::: DATA FOR THIS EXERCISE

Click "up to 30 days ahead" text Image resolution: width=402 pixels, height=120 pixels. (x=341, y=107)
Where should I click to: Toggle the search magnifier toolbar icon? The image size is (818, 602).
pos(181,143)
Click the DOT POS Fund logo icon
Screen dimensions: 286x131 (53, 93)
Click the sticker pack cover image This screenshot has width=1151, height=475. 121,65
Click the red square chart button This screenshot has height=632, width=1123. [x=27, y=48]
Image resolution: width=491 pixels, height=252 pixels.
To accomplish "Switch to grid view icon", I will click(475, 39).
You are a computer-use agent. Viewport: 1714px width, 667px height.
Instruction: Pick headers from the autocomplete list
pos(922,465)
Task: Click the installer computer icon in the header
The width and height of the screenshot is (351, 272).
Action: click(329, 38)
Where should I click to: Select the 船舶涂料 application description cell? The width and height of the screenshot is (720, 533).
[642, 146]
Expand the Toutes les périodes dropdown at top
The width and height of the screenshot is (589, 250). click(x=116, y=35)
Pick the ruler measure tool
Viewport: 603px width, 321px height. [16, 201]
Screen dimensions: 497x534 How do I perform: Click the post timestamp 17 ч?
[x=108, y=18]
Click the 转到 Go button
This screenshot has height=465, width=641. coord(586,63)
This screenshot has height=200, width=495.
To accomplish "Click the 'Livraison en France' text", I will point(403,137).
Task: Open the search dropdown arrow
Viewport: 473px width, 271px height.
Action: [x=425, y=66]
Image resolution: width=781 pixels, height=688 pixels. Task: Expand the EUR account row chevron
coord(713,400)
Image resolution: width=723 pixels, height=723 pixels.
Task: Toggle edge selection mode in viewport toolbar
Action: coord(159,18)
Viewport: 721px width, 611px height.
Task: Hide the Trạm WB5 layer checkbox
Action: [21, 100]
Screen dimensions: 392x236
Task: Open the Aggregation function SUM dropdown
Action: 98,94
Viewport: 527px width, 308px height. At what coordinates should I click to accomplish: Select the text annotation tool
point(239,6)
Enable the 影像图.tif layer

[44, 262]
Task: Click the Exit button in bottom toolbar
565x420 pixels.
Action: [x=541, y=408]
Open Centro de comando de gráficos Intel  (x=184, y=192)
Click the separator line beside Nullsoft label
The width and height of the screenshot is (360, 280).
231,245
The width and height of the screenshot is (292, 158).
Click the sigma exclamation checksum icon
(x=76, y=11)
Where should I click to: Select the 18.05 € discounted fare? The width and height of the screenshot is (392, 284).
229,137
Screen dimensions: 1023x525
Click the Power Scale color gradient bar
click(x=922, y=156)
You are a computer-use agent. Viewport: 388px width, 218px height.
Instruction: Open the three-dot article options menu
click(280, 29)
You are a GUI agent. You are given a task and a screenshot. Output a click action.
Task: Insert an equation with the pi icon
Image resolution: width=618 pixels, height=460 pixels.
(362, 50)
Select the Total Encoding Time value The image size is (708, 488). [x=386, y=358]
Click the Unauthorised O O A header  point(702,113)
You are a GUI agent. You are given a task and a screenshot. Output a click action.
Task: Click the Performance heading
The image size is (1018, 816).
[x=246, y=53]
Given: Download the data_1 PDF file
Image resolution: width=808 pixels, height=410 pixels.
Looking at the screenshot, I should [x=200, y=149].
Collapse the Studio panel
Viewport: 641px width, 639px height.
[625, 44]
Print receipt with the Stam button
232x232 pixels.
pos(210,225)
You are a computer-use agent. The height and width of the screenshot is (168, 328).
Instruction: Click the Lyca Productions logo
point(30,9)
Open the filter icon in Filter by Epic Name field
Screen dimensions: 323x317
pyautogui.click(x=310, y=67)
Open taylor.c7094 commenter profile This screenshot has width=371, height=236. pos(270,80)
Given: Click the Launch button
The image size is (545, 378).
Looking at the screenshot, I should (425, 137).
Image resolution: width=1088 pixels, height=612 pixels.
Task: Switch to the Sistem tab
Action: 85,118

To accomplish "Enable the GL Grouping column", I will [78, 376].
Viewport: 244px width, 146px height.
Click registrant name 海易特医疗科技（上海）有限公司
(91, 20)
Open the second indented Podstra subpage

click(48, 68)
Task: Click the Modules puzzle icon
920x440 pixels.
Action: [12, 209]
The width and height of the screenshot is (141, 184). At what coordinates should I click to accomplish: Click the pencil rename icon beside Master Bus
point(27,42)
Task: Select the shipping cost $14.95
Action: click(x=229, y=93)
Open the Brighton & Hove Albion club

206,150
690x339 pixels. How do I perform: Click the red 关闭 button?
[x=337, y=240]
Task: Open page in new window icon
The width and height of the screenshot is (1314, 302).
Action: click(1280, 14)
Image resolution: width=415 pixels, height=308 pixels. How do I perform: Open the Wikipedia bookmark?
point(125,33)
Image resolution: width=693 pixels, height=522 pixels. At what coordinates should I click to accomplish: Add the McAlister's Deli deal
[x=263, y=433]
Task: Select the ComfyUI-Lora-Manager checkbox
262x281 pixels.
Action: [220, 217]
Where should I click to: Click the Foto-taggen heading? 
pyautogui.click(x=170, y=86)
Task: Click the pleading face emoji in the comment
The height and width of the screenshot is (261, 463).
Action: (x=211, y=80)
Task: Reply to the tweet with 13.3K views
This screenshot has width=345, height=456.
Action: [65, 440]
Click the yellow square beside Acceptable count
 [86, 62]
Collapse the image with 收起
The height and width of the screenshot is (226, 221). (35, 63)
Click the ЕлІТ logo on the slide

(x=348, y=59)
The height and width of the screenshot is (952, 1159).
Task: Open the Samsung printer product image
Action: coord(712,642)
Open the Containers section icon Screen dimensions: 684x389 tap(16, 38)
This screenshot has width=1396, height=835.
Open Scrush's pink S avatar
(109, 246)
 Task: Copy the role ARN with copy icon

::::::

- _TASK TO CARRY OUT_: Please retype the data, matching it exactly.

- _RESULT OF THE TASK_:
Click "up to 30 days ahead" text Image resolution: width=402 pixels, height=120 pixels. (x=341, y=107)
Where should I click to: Toggle the search magnifier toolbar icon? The image size is (818, 602).
pos(181,143)
Click the DOT POS Fund logo icon
Screen dimensions: 286x131 (53, 93)
Click the sticker pack cover image This screenshot has width=1151, height=475. 121,65
Click the red square chart button This screenshot has height=632, width=1123. [x=27, y=48]
Image resolution: width=491 pixels, height=252 pixels.
To accomplish "Switch to grid view icon", I will click(475, 39).
You are a computer-use agent. Viewport: 1714px width, 667px height.
Instruction: Pick headers from the autocomplete list
pos(922,465)
Task: Click the installer computer icon in the header
The width and height of the screenshot is (351, 272).
Action: click(329, 38)
Where should I click to: Select the 船舶涂料 application description cell? The width and height of the screenshot is (720, 533).
[642, 146]
Expand the Toutes les périodes dropdown at top
The width and height of the screenshot is (589, 250). click(x=116, y=35)
Pick the ruler measure tool
Viewport: 603px width, 321px height. [16, 201]
Screen dimensions: 497x534 How do I perform: Click the post timestamp 17 ч?
[x=108, y=18]
Click the 转到 Go button
This screenshot has height=465, width=641. coord(586,63)
This screenshot has height=200, width=495.
To accomplish "Click the 'Livraison en France' text", I will point(403,137).
Task: Open the search dropdown arrow
Viewport: 473px width, 271px height.
Action: [x=425, y=66]
Image resolution: width=781 pixels, height=688 pixels. Task: Expand the EUR account row chevron
coord(713,400)
Image resolution: width=723 pixels, height=723 pixels.
Task: Toggle edge selection mode in viewport toolbar
Action: coord(159,18)
Viewport: 721px width, 611px height.
Task: Hide the Trạm WB5 layer checkbox
Action: [21, 100]
Screen dimensions: 392x236
Task: Open the Aggregation function SUM dropdown
Action: 98,94
Viewport: 527px width, 308px height. At what coordinates should I click to accomplish: Select the text annotation tool
point(239,6)
Enable the 影像图.tif layer

[44, 262]
Task: Click the Exit button in bottom toolbar
565x420 pixels.
Action: [x=541, y=408]
Open Centro de comando de gráficos Intel  (x=184, y=192)
Click the separator line beside Nullsoft label
The width and height of the screenshot is (360, 280).
231,245
The width and height of the screenshot is (292, 158).
Click the sigma exclamation checksum icon
(x=76, y=11)
Where should I click to: Select the 18.05 € discounted fare? The width and height of the screenshot is (392, 284).
229,137
Screen dimensions: 1023x525
Click the Power Scale color gradient bar
click(x=922, y=156)
You are a computer-use agent. Viewport: 388px width, 218px height.
Instruction: Open the three-dot article options menu
click(280, 29)
You are a GUI agent. You are given a task and a screenshot. Output a click action.
Task: Insert an equation with the pi icon
Image resolution: width=618 pixels, height=460 pixels.
(362, 50)
Select the Total Encoding Time value The image size is (708, 488). [x=386, y=358]
Click the Unauthorised O O A header  point(702,113)
You are a GUI agent. You are given a task and a screenshot. Output a click action.
Task: Click the Performance heading
The image size is (1018, 816).
[x=246, y=53]
Given: Download the data_1 PDF file
Image resolution: width=808 pixels, height=410 pixels.
Looking at the screenshot, I should [x=200, y=149].
Collapse the Studio panel
Viewport: 641px width, 639px height.
[625, 44]
Print receipt with the Stam button
232x232 pixels.
pos(210,225)
You are a computer-use agent. The height and width of the screenshot is (168, 328).
Instruction: Click the Lyca Productions logo
point(30,9)
Open the filter icon in Filter by Epic Name field
Screen dimensions: 323x317
pyautogui.click(x=310, y=67)
Open taylor.c7094 commenter profile This screenshot has width=371, height=236. pos(270,80)
Given: Click the Launch button
The image size is (545, 378).
Looking at the screenshot, I should (425, 137).
Image resolution: width=1088 pixels, height=612 pixels.
Task: Switch to the Sistem tab
Action: 85,118

To accomplish "Enable the GL Grouping column", I will [78, 376].
Viewport: 244px width, 146px height.
Click registrant name 海易特医疗科技（上海）有限公司
(91, 20)
Open the second indented Podstra subpage

click(48, 68)
Task: Click the Modules puzzle icon
920x440 pixels.
Action: [12, 209]
The width and height of the screenshot is (141, 184). At what coordinates should I click to accomplish: Click the pencil rename icon beside Master Bus
point(27,42)
Task: Select the shipping cost $14.95
Action: click(x=229, y=93)
Open the Brighton & Hove Albion club

206,150
690x339 pixels. How do I perform: Click the red 关闭 button?
[x=337, y=240]
Task: Open page in new window icon
The width and height of the screenshot is (1314, 302).
Action: click(1280, 14)
Image resolution: width=415 pixels, height=308 pixels. How do I perform: Open the Wikipedia bookmark?
point(125,33)
Image resolution: width=693 pixels, height=522 pixels. At what coordinates should I click to accomplish: Add the McAlister's Deli deal
[x=263, y=433]
Task: Select the ComfyUI-Lora-Manager checkbox
262x281 pixels.
Action: [220, 217]
Where should I click to: Click the Foto-taggen heading? 
pyautogui.click(x=170, y=86)
Task: Click the pleading face emoji in the comment
The height and width of the screenshot is (261, 463).
Action: (x=211, y=80)
Task: Reply to the tweet with 13.3K views
This screenshot has width=345, height=456.
Action: [65, 440]
Click the yellow square beside Acceptable count
 [86, 62]
Collapse the image with 收起
The height and width of the screenshot is (226, 221). (35, 63)
Click the ЕлІТ logo on the slide

(x=348, y=59)
The height and width of the screenshot is (952, 1159).
Task: Open the Samsung printer product image
Action: coord(712,642)
Open the Containers section icon Screen dimensions: 684x389 tap(16, 38)
This screenshot has width=1396, height=835.
Open Scrush's pink S avatar
(109, 246)
 Task: Copy the role ARN with copy icon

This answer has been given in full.